Data provided:
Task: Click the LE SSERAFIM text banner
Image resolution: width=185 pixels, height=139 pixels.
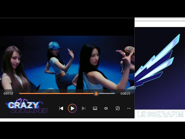Action: 160,114
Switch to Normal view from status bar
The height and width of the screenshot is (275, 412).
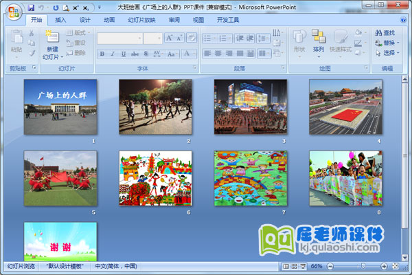[x=286, y=266]
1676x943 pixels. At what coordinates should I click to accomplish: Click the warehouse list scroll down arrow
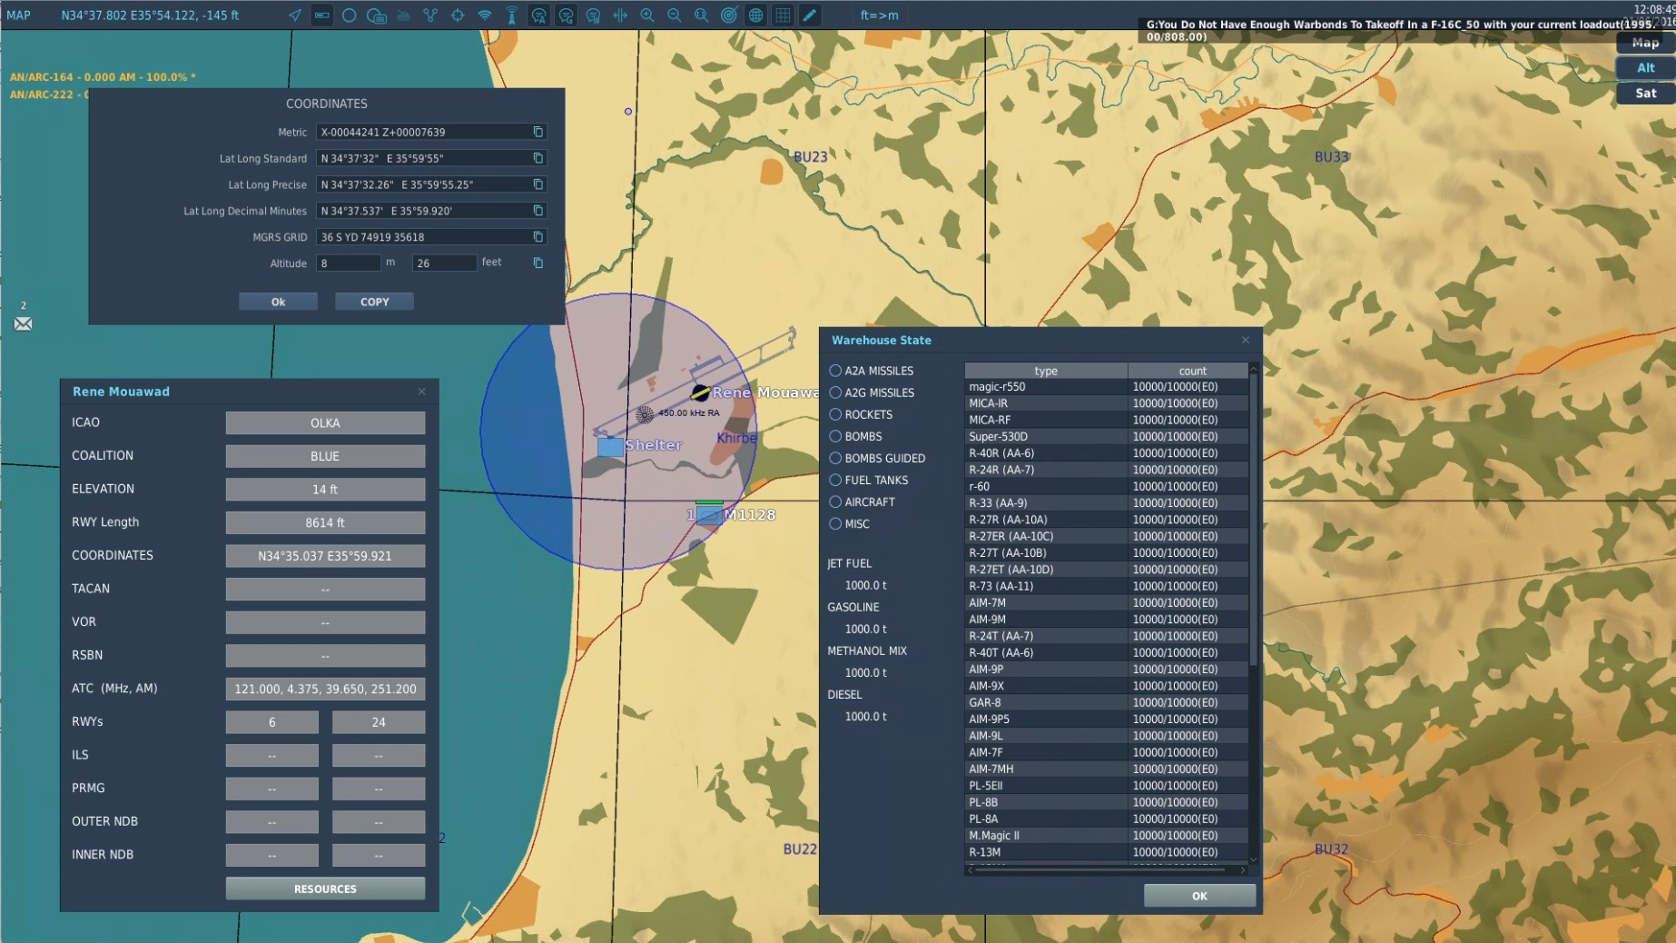click(1254, 859)
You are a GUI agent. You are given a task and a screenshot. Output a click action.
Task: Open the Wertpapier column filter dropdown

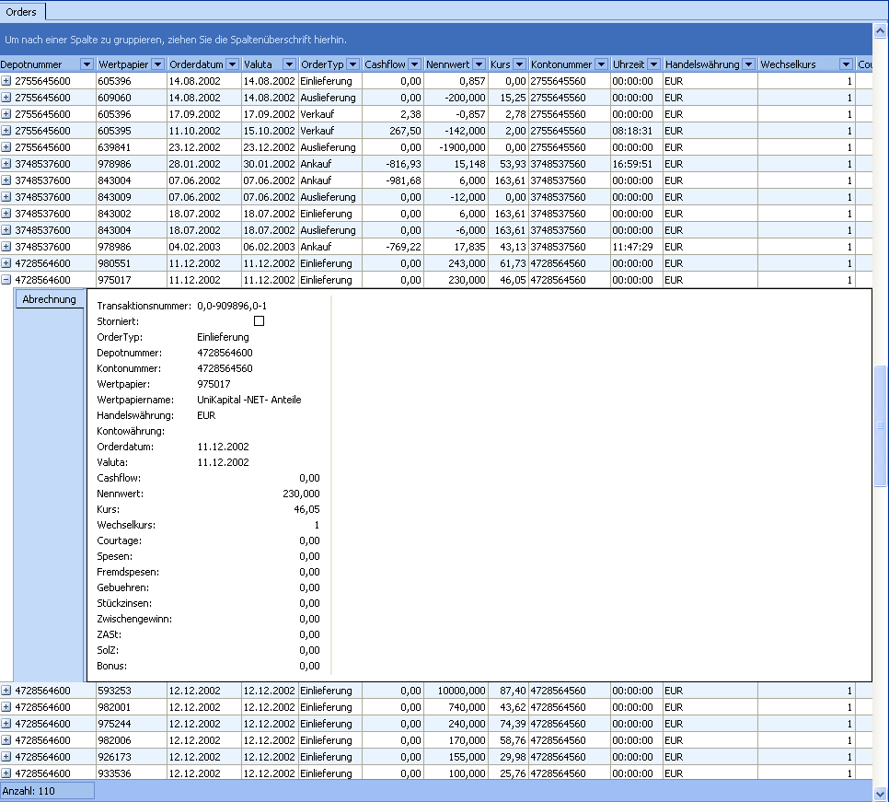(157, 64)
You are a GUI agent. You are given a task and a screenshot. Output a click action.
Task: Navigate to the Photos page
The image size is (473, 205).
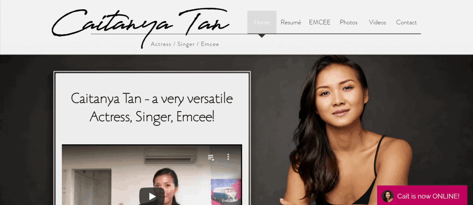[x=348, y=22]
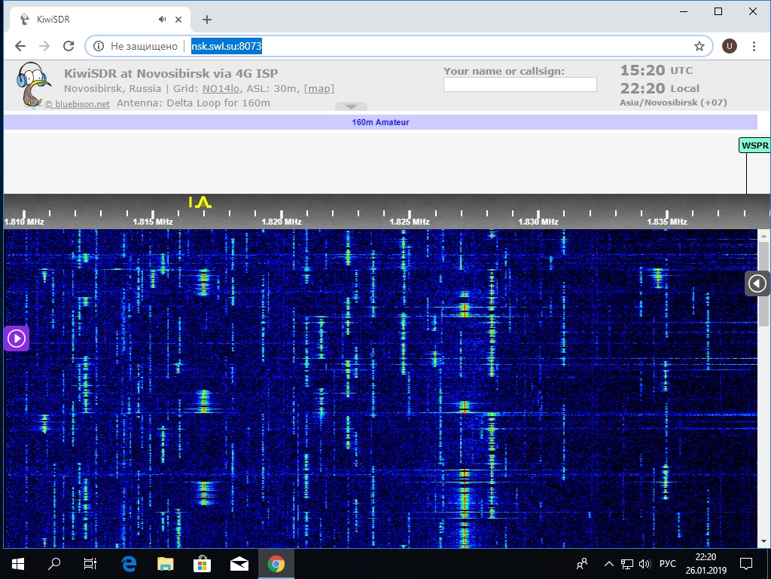The width and height of the screenshot is (771, 579).
Task: Reload the page with the refresh icon
Action: 69,46
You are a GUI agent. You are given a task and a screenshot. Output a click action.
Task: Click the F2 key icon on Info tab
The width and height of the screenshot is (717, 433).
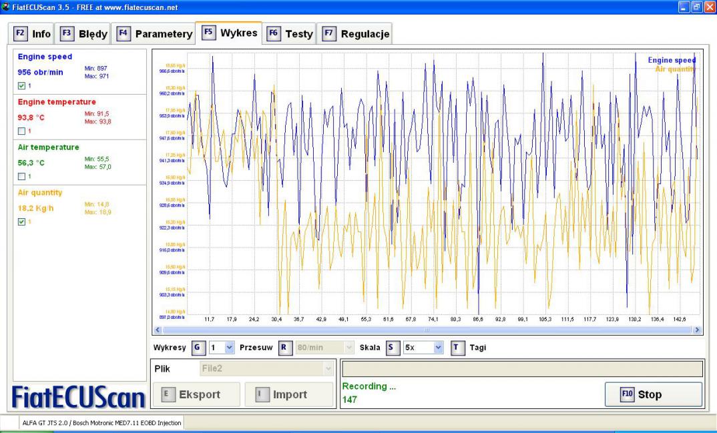pos(21,33)
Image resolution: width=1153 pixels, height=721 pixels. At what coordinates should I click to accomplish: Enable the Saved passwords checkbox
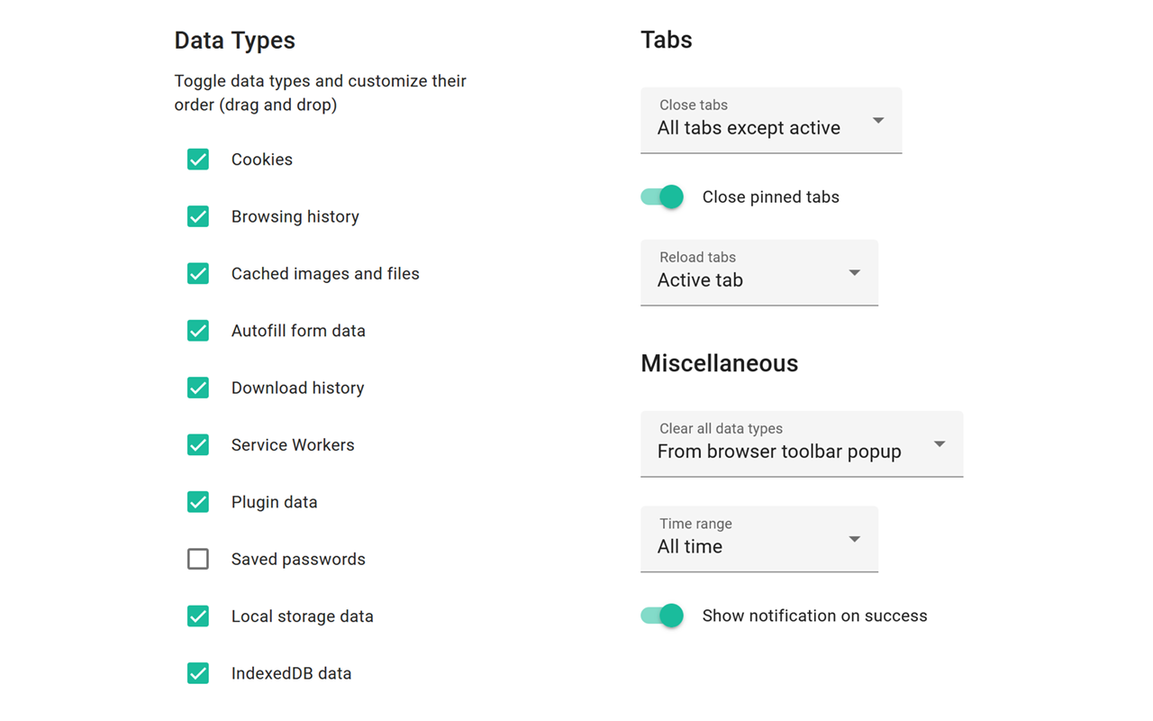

Task objective: All of the material above is to be retyped exactly, with no pictures included.

Exercise response:
Task: Click the LE SSERAFIM text banner
Image resolution: width=185 pixels, height=139 pixels.
Action: 160,114
Switch to Normal view from status bar
The height and width of the screenshot is (275, 412).
[x=286, y=266]
1676x943 pixels. At what coordinates should I click to accomplish: Click the warehouse list scroll down arrow
click(1254, 859)
You are a GUI agent. You are given a task and a screenshot. Output a click action.
Task: Open the Wertpapier column filter dropdown

(157, 64)
You are a GUI agent. You are given a task and a screenshot. Output a click action.
Task: Navigate to the Photos page
The image size is (473, 205).
[x=348, y=22]
The width and height of the screenshot is (771, 579).
Task: Reload the page with the refresh icon
Action: 69,46
You are a GUI agent. You are given a task and a screenshot. Output a click action.
Task: Click the F2 key icon on Info tab
The width and height of the screenshot is (717, 433).
pos(21,33)
Image resolution: width=1153 pixels, height=721 pixels. At what coordinates should I click to accomplish: Enable the Saved passwords checkbox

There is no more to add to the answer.